- **Requirement**
The entries below contain a line with "Task: Click the tweet's" and a line with "602x641 pixels.". Quote exactly those two lines and all lines between them.

- **Extracted material**
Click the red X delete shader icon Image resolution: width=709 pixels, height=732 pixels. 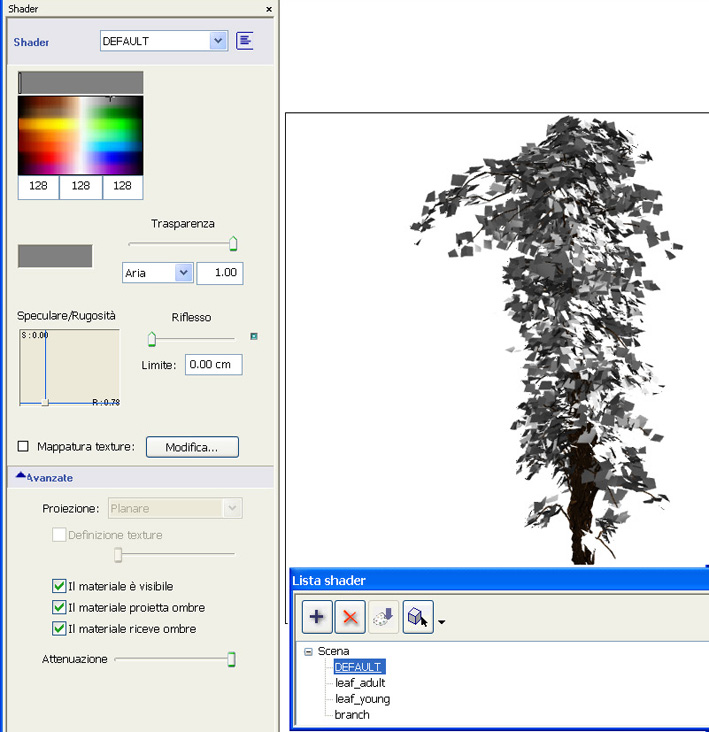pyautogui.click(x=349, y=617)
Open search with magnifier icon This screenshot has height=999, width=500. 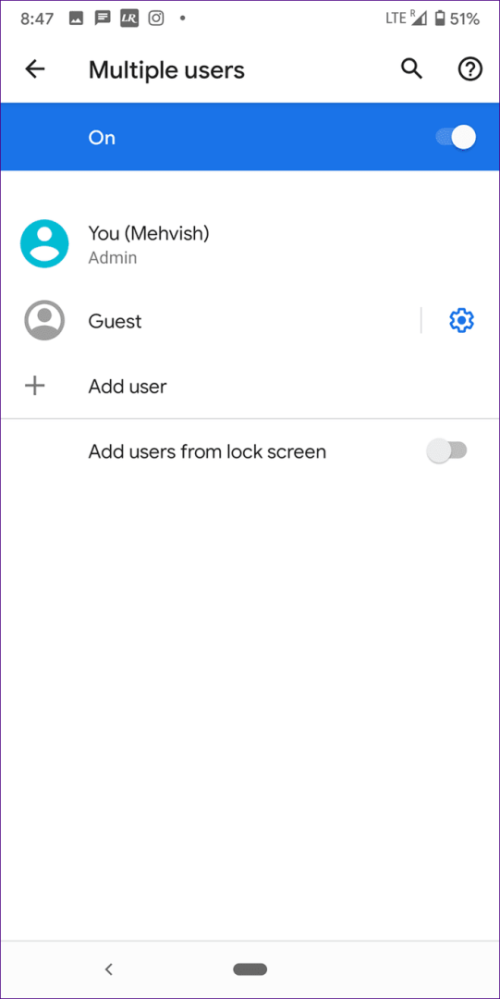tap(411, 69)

* * *

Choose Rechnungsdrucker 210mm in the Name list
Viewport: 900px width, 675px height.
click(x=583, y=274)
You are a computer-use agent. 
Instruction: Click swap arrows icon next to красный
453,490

--

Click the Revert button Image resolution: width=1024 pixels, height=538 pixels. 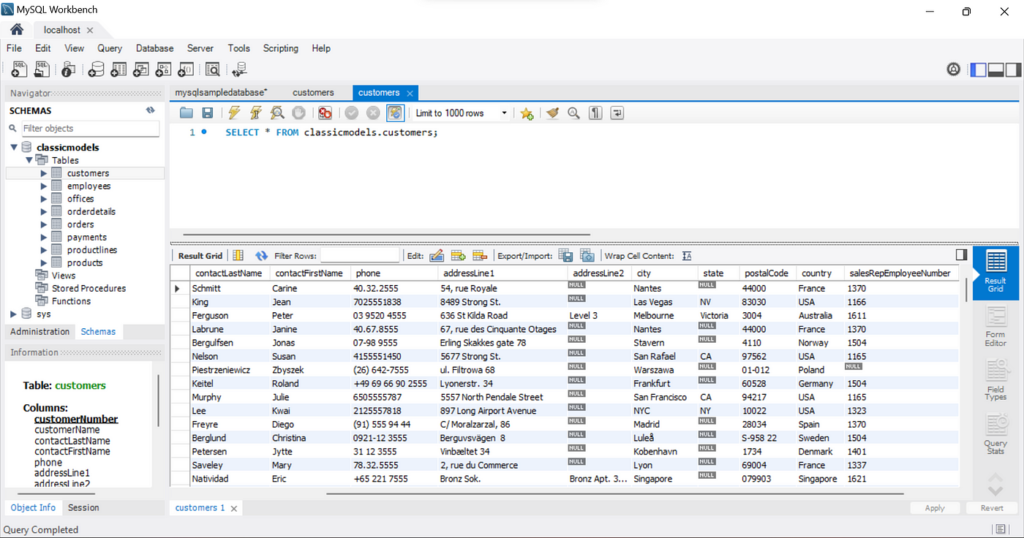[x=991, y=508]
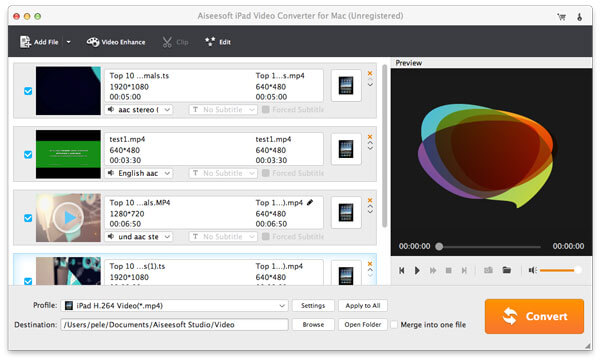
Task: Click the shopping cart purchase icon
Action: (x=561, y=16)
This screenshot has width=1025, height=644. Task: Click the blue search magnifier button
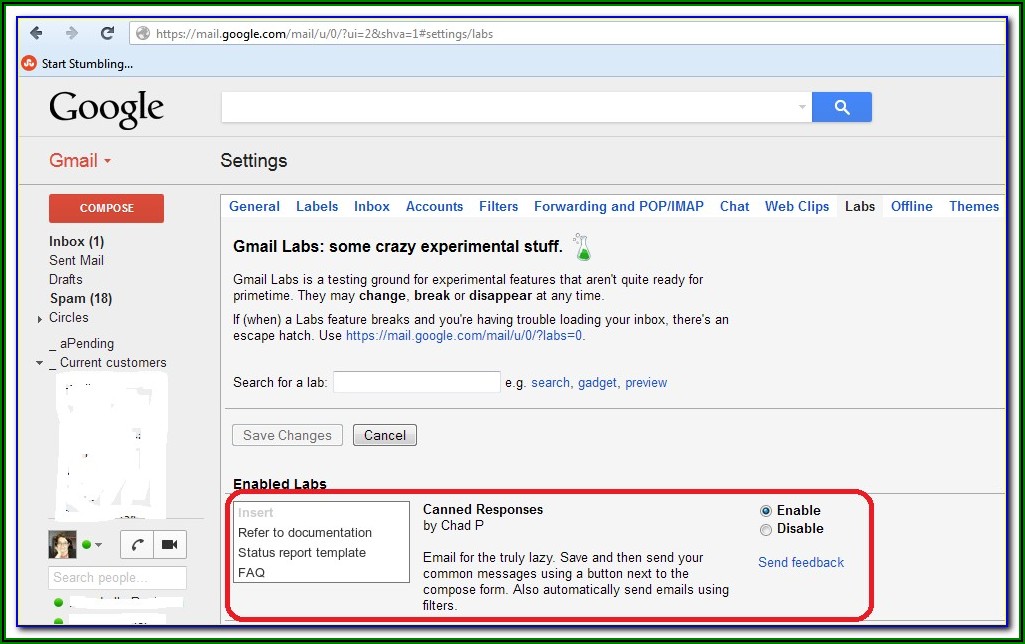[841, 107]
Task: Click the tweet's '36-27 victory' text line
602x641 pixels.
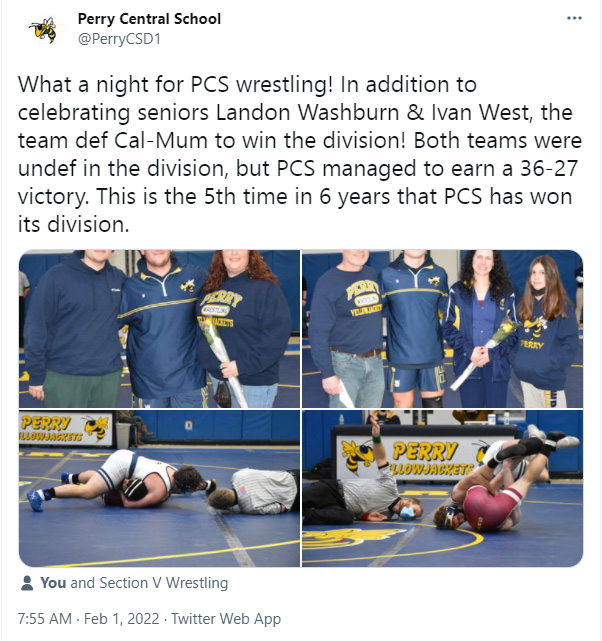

- **Written response**
Task: Click the tweet's '36-27 victory' text line
602x641 pixels.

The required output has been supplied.